-------- Excerpted text --------

In this time of the joyous season, in celebration of the birth of our Lord and Savior Jesus Christ, I wanted him to experience greater joy by giving gifts the way Jesus gives. Prior to our Christmas program in the church, I asked him if he would go with me to give food to the beggars as part of our light the world activities for the family. I wanted to teach him how it feels to “succor those that stand in need of [his] succor” and “administer of [his] substance unto him that standeth in need; and…not suffer that the beggar putteth up his petition to [him] in vain…”, as taught by King Benjamin. (See Mosiah 4:16).

He obliged and apprised his parents about our plans. His parents agreed but he was cautioned though that if he is truly willing to give of his entire gift for Christmas to the beggars, he consequently will be depriving himself of the joy that it brings personally to him. He consented without hesitation and honestly told his parents that he is willing to sacrifice for the sake of those who needed the gift more.

In the morning of Saturday. December 22, 2018, in my prayer, I express gratitude to Heavenly Father for my grandson’s having the opportunity to experience for the first time in sharing his personal Christmas gift to the beggars. However, after the party, I somehow forgot about our plans and while we were sitting on the church lobby, Rulon Asher furtively requested his mother to remind me of our scheduled light the world activity. Therefore, Analiza called my attention as regards our planned dinner with the beggars. Then she gave him the cash gift that in my estimate would be able to feed regular meals for at least 7 to 8 persons. Again she reminded him that such was his gift and nothing more, and for the last time tried to validate his willingness to have it given. But he responded with conviction in the affirmative.

-------- Recorded information --------

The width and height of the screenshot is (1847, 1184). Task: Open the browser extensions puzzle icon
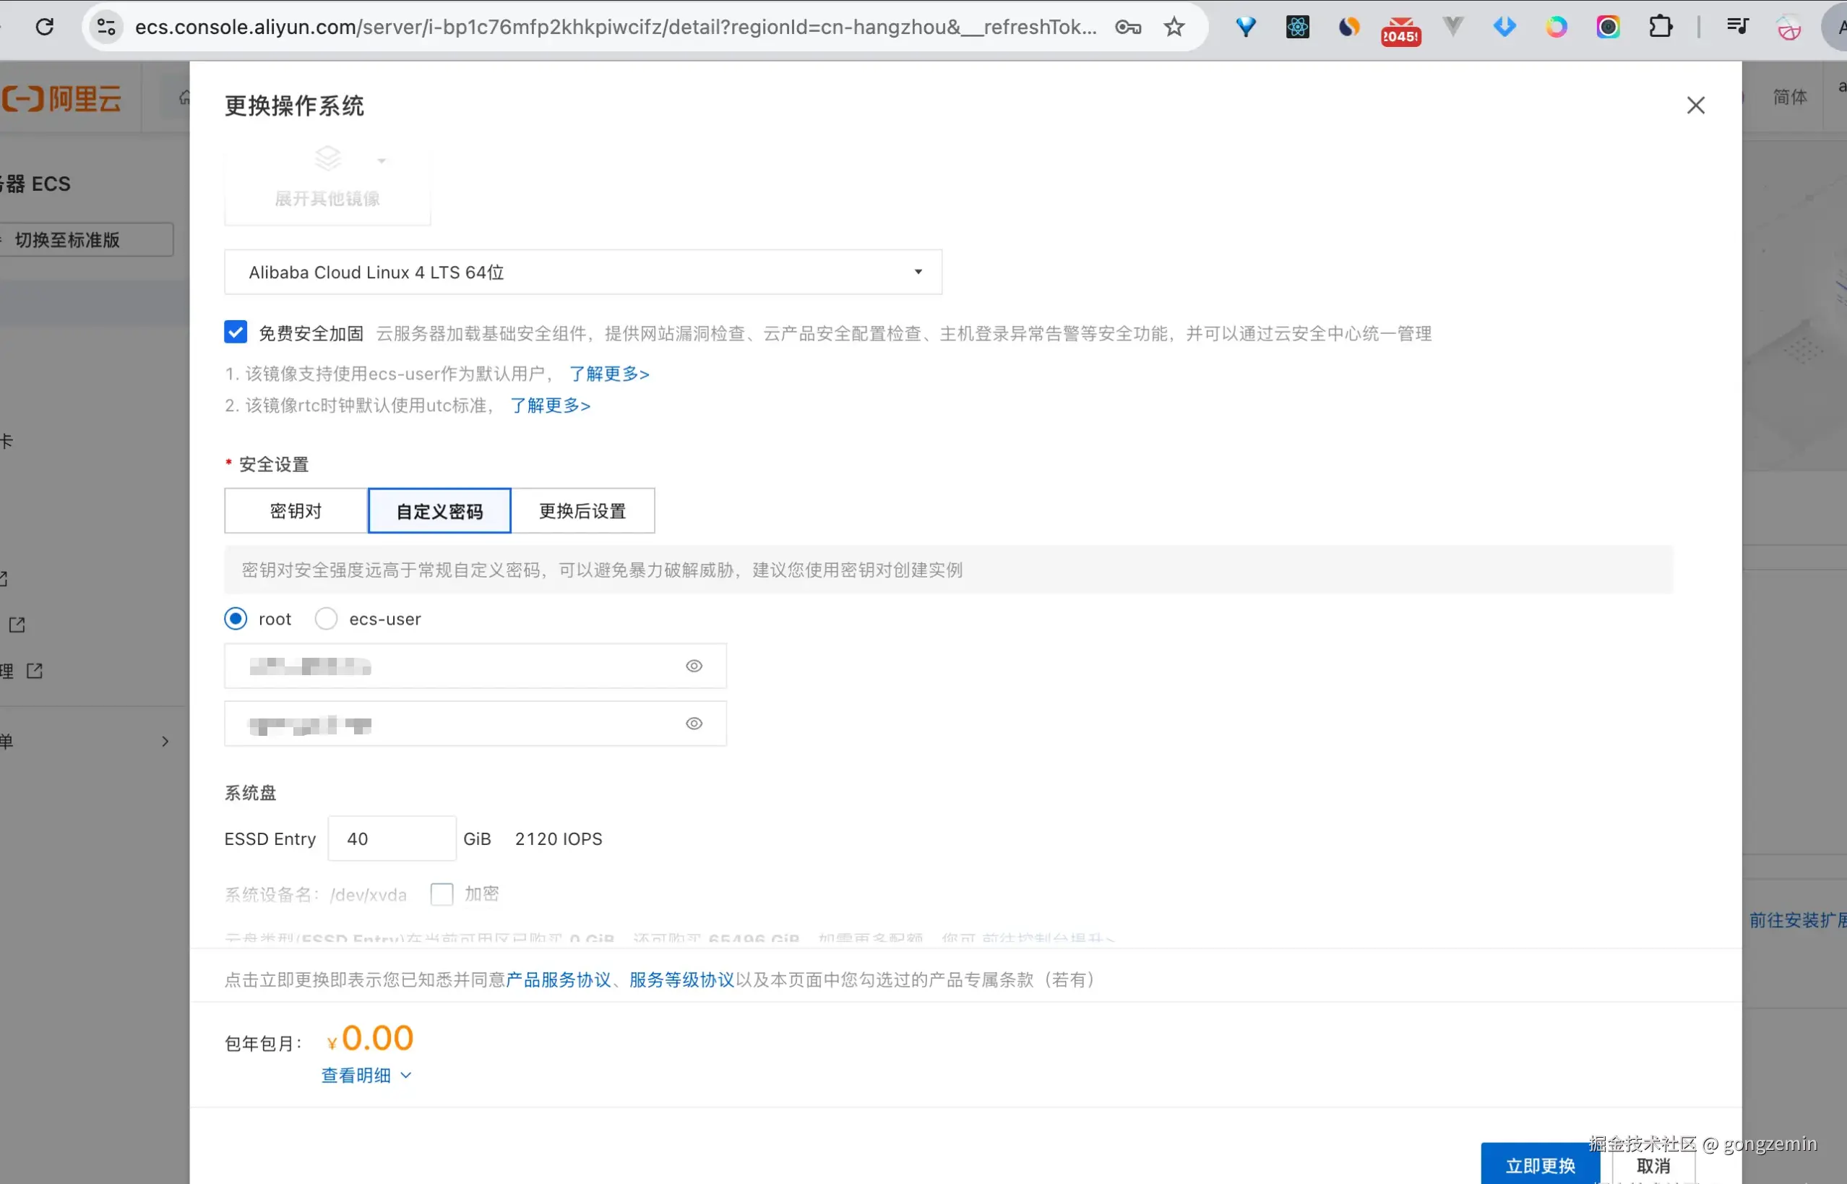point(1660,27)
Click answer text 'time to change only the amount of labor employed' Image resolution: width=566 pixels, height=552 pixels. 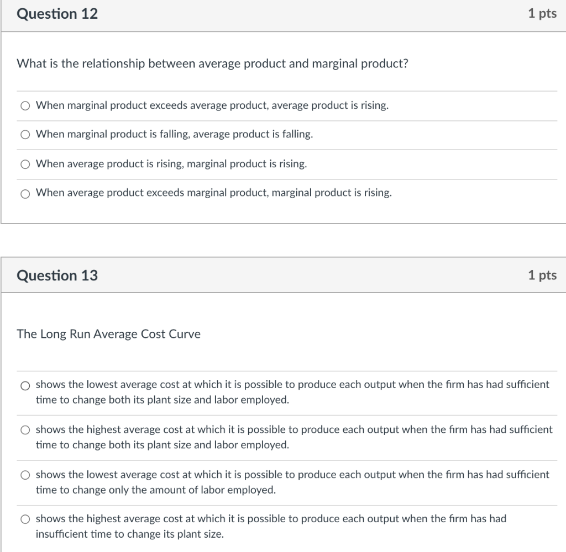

--------

- What to work on: Return, word for word, the part of the account above about the Christmas gift for the beggars from "He obliged and" to "the gift more.".

- Task result:
He obliged and apprised his parents about our plans. His parents agreed but he was cautioned though that if he is truly willing to give of his entire gift for Christmas to the beggars, he consequently will be depriving himself of the joy that it brings personally to him. He consented without hesitation and honestly told his parents that he is willing to sacrifice for the sake of those who needed the gift more.